• [WHAT YOU SHOULD DO] In the listing that follows, how many lines contain the string "computer"? Provide only the number.

BEGIN MATERIALS PROVIDED

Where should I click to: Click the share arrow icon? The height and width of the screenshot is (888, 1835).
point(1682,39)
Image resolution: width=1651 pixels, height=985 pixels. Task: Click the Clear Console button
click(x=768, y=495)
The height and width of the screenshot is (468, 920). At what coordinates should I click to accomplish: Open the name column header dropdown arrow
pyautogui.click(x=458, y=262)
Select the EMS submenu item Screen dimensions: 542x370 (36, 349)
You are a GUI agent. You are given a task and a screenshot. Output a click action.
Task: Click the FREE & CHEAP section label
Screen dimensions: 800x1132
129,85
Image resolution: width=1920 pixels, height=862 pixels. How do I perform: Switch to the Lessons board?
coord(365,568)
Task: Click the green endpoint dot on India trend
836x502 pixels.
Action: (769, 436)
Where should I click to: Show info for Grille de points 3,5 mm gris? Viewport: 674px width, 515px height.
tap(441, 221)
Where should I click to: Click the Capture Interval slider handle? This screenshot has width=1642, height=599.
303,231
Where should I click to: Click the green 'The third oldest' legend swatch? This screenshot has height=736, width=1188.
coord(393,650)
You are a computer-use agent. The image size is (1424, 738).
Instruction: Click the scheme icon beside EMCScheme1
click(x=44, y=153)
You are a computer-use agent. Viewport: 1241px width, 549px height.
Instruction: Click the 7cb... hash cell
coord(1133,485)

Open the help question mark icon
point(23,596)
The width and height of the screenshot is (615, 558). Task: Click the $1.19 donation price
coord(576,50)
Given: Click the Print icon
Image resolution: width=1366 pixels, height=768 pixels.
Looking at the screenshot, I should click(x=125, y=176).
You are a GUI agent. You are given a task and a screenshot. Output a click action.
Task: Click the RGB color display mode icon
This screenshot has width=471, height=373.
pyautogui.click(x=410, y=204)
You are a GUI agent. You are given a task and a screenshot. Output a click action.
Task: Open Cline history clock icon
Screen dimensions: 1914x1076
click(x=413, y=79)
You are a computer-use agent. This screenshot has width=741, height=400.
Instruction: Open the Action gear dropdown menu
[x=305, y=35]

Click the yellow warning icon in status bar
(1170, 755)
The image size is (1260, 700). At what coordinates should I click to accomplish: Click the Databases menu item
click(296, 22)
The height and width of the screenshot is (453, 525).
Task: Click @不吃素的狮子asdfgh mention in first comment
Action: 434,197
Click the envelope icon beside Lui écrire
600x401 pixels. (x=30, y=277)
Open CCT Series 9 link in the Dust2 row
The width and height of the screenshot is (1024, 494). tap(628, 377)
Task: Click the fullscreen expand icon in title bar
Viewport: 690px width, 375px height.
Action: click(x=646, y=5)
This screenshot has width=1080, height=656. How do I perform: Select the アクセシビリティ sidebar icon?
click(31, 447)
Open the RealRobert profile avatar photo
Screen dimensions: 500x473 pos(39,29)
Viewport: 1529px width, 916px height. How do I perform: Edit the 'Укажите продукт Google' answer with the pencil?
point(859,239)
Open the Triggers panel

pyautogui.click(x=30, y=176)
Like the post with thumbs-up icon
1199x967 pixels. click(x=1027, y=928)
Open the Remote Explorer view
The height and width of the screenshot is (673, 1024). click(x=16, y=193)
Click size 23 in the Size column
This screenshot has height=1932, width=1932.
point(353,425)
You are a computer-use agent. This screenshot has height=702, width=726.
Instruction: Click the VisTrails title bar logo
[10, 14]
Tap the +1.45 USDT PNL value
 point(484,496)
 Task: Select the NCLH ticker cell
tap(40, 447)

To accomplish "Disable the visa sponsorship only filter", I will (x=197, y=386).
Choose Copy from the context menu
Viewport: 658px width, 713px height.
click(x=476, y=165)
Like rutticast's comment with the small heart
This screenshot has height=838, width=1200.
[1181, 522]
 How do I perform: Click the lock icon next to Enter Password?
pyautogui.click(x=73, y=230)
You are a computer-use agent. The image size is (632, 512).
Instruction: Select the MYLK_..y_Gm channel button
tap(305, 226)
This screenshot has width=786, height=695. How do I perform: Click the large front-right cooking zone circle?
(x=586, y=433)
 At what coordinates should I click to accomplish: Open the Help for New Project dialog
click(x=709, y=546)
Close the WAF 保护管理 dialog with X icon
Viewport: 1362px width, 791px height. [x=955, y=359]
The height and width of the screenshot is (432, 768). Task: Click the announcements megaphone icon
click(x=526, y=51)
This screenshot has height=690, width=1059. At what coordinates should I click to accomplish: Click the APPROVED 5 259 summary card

END MATERIALS PROVIDED

• [OUTPUT] 5